Big tech: 540 miliardi di ricavi e 120 miliardi di utili nel secondo trimestre
Il settore tech statunitense mette a segno un trimestre di risultati sopra le attese, con numeri complessivi che rafforzano la fiducia del mercato. A guidare la crescita sono soprattutto **servizi digitali** e **cloud**, mentre le vendite di prodotti fisici in alcuni casi si sono mantenute **al di sotto delle stime**. Nel contesto di incertezze geopolitiche e di **costi infrastrutturali** in aumento, legati anche all’espansione dell’**intelligenza artificiale**, i titoli tecnologici registrano comunque un’ottima performance: in aprile il Nasdaq segna il miglior mese dall’inizio della pandemia, con un progresso del **14%**.

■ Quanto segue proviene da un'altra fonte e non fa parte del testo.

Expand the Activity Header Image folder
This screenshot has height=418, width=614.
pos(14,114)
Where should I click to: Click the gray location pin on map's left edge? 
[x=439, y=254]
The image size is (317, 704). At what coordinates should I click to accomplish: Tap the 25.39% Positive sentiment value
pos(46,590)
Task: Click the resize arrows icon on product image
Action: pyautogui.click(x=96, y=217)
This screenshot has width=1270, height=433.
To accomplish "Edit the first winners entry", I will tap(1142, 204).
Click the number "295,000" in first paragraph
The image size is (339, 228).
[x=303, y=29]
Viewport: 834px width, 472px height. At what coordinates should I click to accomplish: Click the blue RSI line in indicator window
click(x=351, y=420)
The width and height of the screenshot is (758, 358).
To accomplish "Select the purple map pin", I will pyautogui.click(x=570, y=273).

risultati trimestrali record per i colossi tech statunitensi
Nel secondo trimestre i principali operatori tecnologici statunitensi chiudono con un andamento positivo: il totale combinato di **ricavi** supera i **540 miliardi di dollari** e gli **utili aggregati** si attestano vicino ai **124 miliardi**. La spinta arriva dall’espansione dei modelli di business basati su abbonamenti e piattaforme digitali, sostenuti da una domanda che il mercato collega sempre più al potenziale dell’**intelligenza artificiale** per i prossimi anni.

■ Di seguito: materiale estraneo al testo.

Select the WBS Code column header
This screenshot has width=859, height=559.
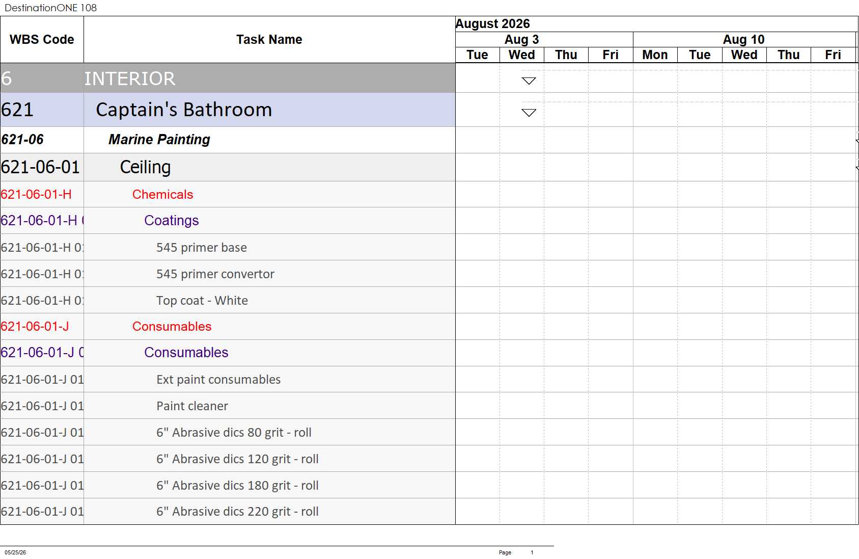[x=42, y=40]
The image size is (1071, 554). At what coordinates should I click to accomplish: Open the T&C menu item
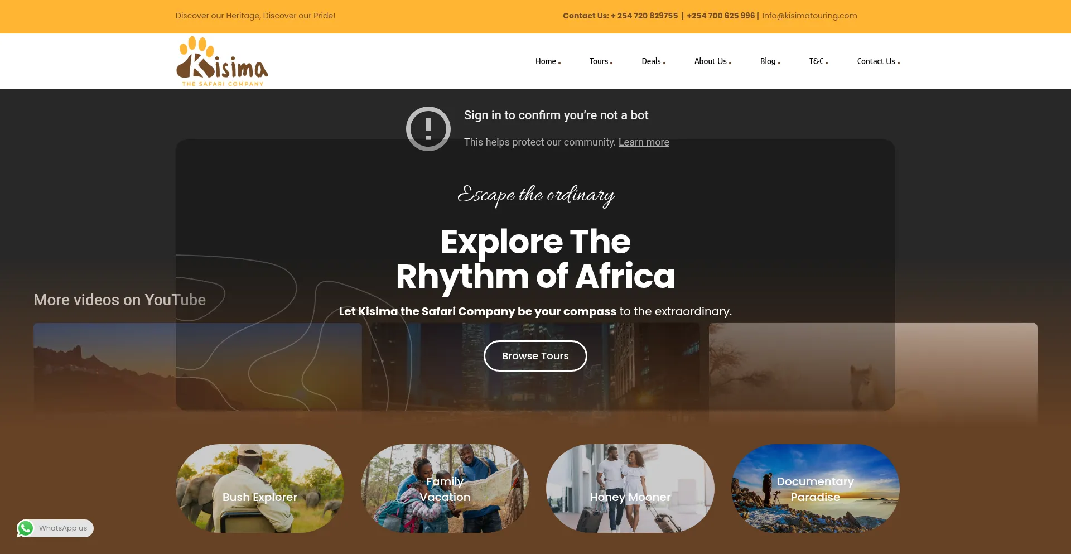pyautogui.click(x=818, y=61)
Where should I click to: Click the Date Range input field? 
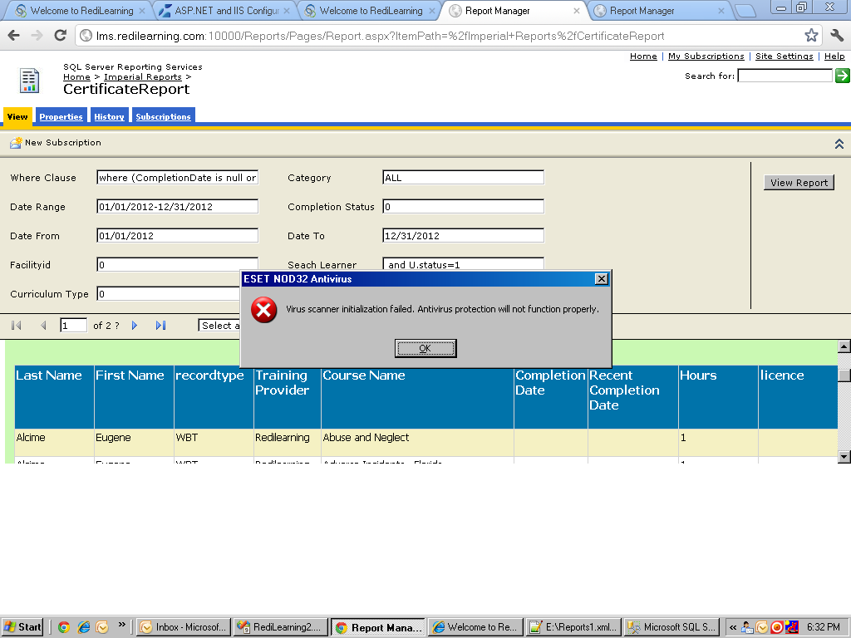177,207
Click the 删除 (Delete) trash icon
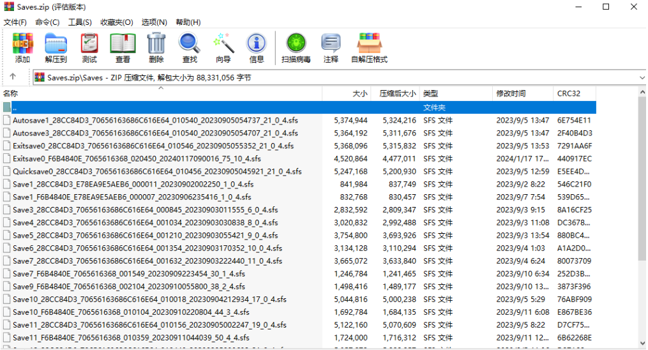648x350 pixels. [x=156, y=47]
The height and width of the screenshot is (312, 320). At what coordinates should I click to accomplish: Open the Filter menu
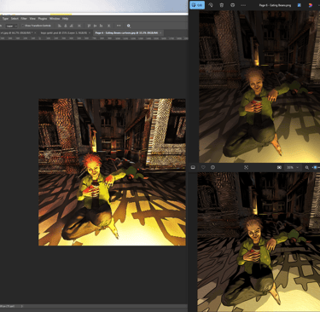(x=24, y=19)
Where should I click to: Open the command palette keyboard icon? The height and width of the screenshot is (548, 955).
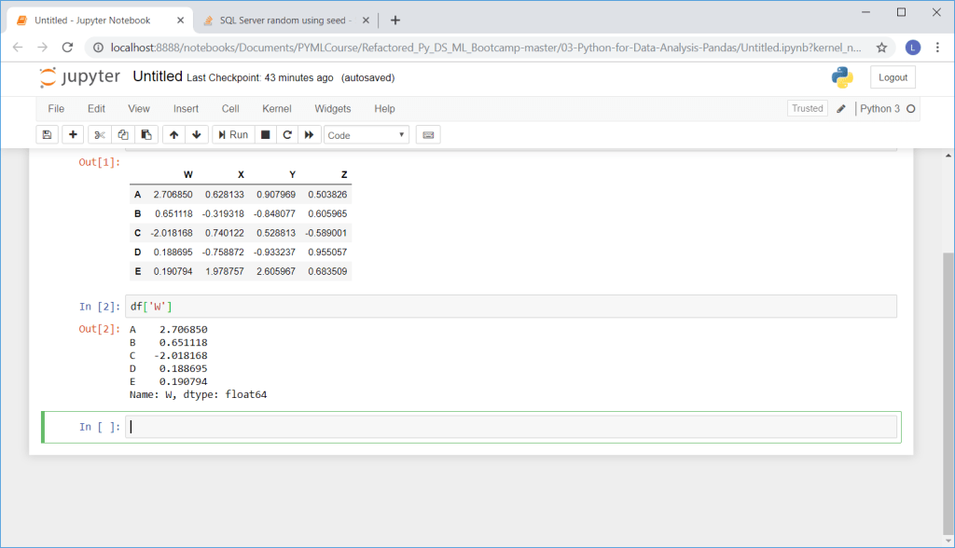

La lettura dell’andamento del settore considera anche il quadro operativo in cui le aziende operano: da un lato la crescita dei servizi in rete, dall’altro le pressioni su costi e capacità infrastrutturali. Nonostante tali fattori di rischio, il mercato continua a orientare le proprie aspettative verso cloud e servizi digitali, con impatti diretti su **ricavi** e **utili**.
apple: ricavi e profitti sopra le stime, i servizi trainano
Apple registra **ricavi pari a 111,18 miliardi** e **profitti per 29,6 miliardi**, superando le previsioni degli analisti. Il contributo del settore **servizi** ammonta a **30,98 miliardi**, confermandosi un elemento determinante nel mix di crescita dell’azienda.
Sul fronte hardware, le vendite di **iPhone** non raggiungono le stime per la **seconda volta in tre trimestri**. La dinamica commerciale si inserisce comunque in un percorso di rilancio legato allo slancio dell’**iPhone 17**.
Tim Cook, Ceo di Apple, commenta i risultati descrivendo il trimestre come il **miglior trimestre chiuso a marzo** per l’azienda. È inoltre indicato il passaggio di consegne: dall’**1 settembre** Tim Cook sarà sostituito da **John Ternus**.
alphabet: google cloud accelera e sostiene i conti
Alphabet, società madre di Google, riporta **utili per azione (eps) pari a 5,11 dollari** su **ricavi per 109,9 miliardi**, con risultati superiori alle stime che indicavano **107,2 miliardi**. L’andamento complessivo beneficia di un contributo positivo delle attività legate al cloud.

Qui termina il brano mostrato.